■ Exercise requirements ■
Turn the data from the line with "Screen dimensions: 973x476" to the line with "This screenshot has width=1066, height=759." into a numbered list, leaving out any blank lines.

■ Source material ■
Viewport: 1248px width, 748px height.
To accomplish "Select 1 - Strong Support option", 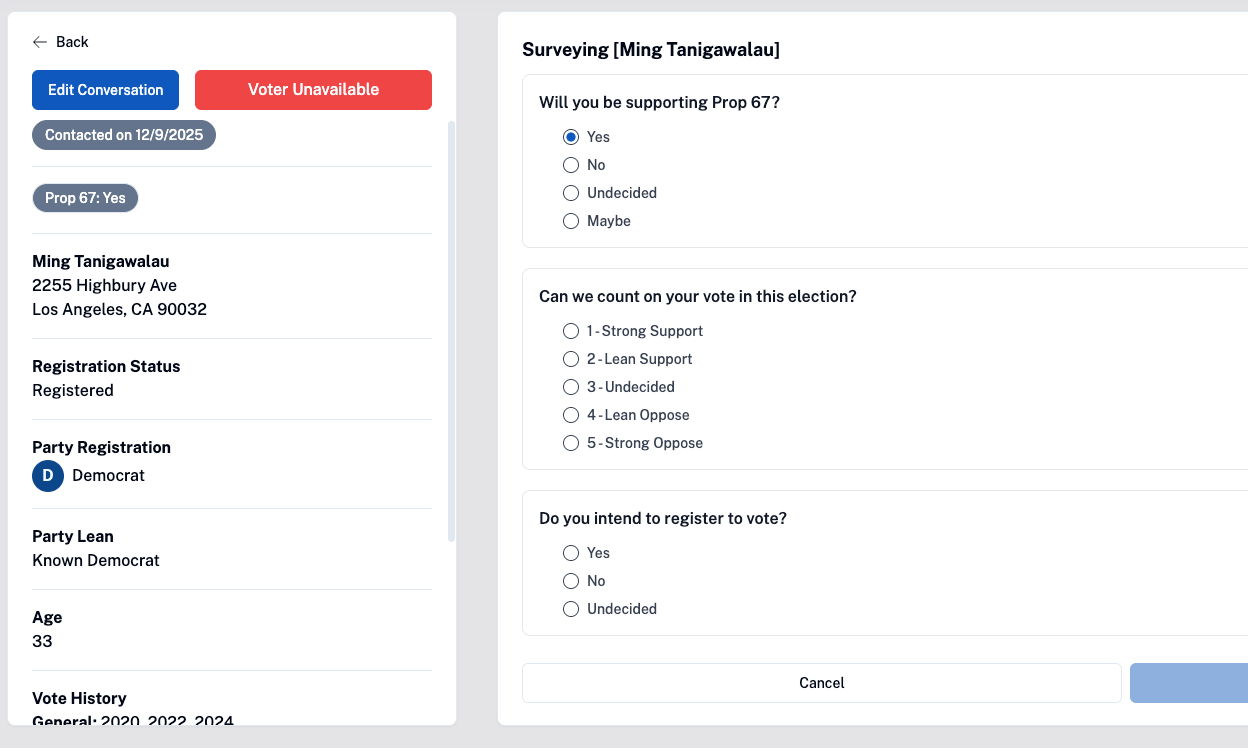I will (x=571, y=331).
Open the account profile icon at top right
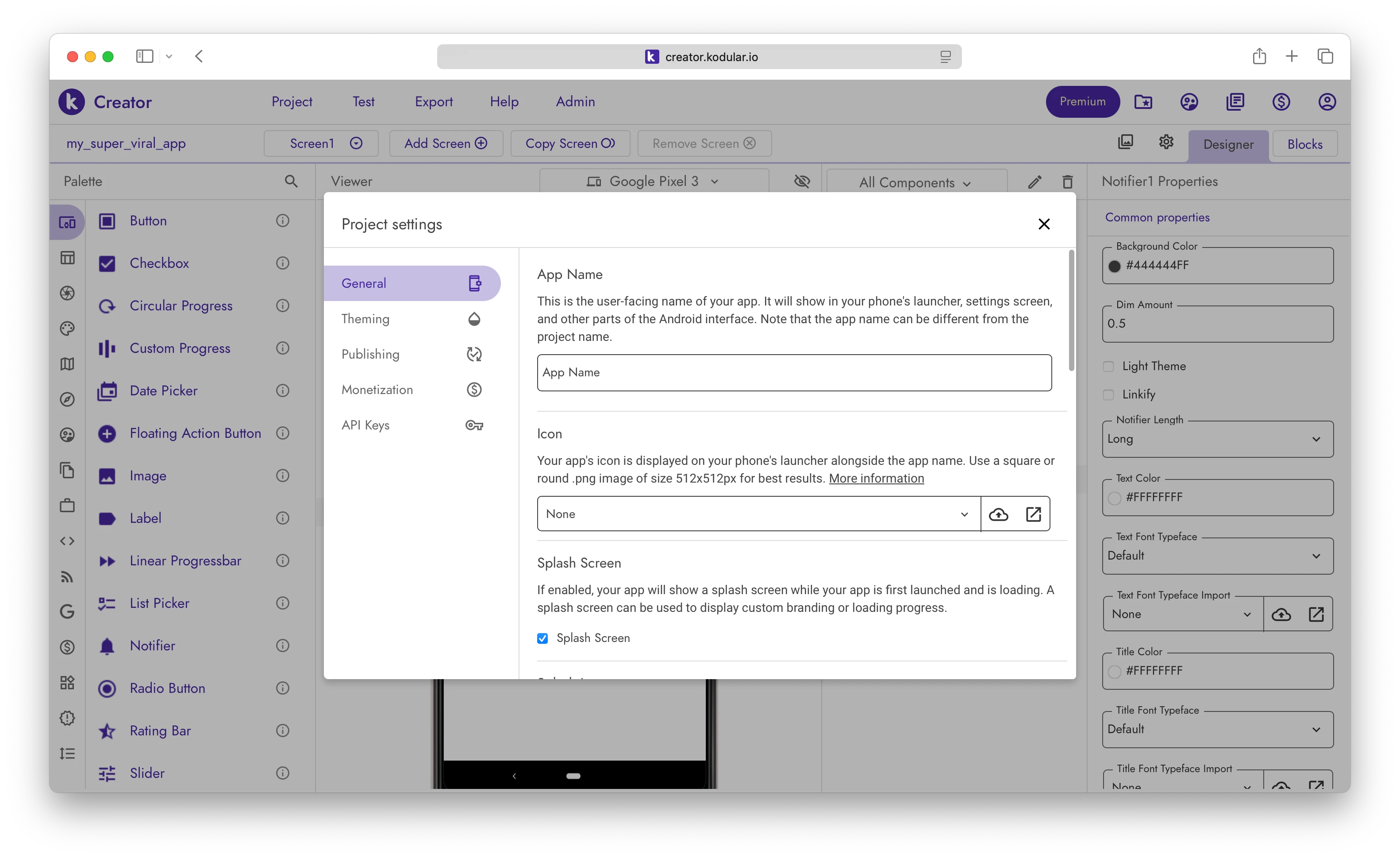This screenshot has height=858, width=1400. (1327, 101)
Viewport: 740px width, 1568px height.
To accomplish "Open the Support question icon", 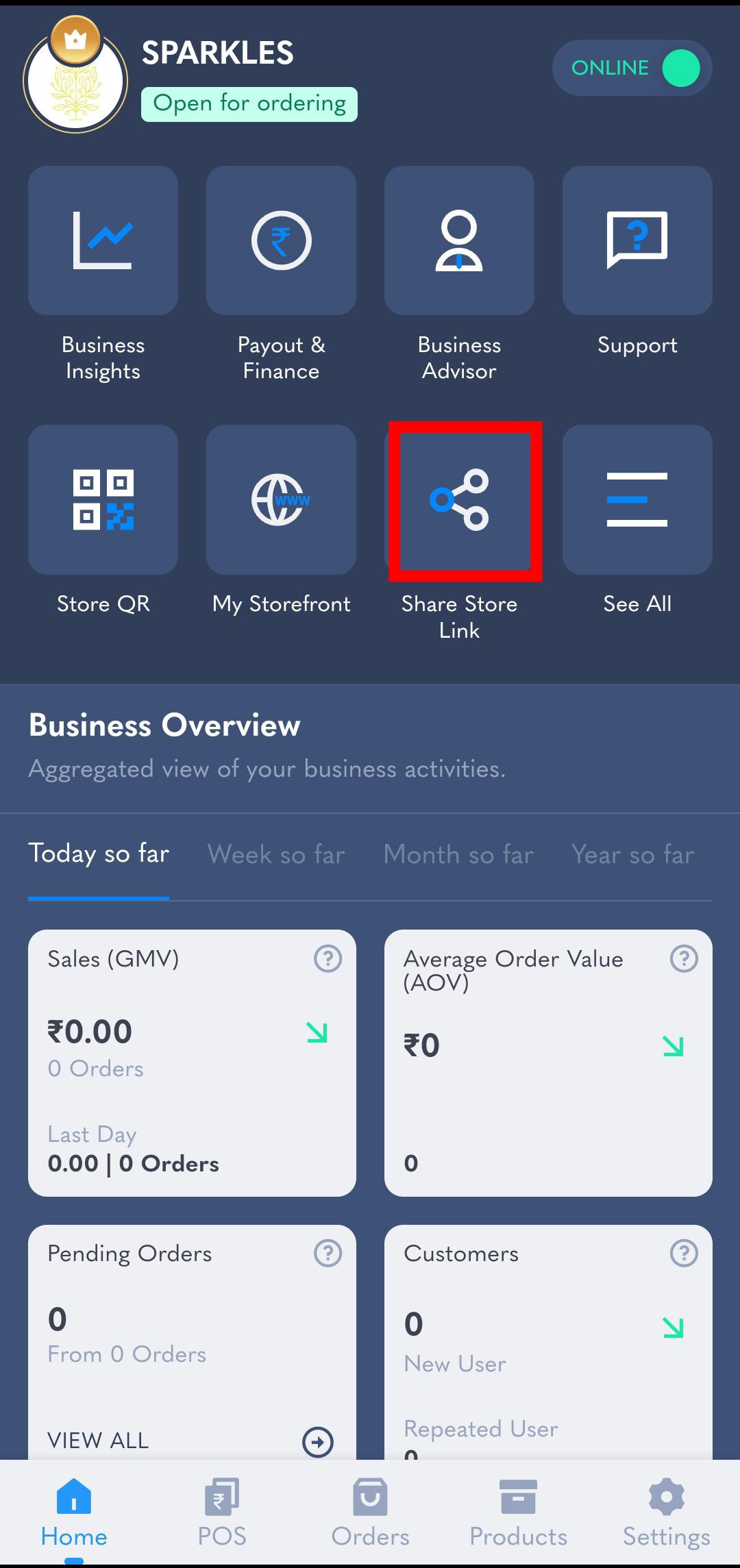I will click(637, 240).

==

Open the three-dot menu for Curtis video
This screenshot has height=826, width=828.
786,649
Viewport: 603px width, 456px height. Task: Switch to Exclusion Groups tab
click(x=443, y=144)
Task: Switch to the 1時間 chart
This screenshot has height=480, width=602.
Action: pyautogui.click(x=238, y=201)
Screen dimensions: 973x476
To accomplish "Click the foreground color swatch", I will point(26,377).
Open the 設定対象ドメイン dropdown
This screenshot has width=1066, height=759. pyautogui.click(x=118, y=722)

■ Task solution ■
1. Screen dimensions: 973x476
2. To accomplish "Click the foreground color swatch", I will point(26,377).
3. Open the 設定対象ドメイン dropdown
4. This screenshot has width=1066, height=759. pyautogui.click(x=118, y=722)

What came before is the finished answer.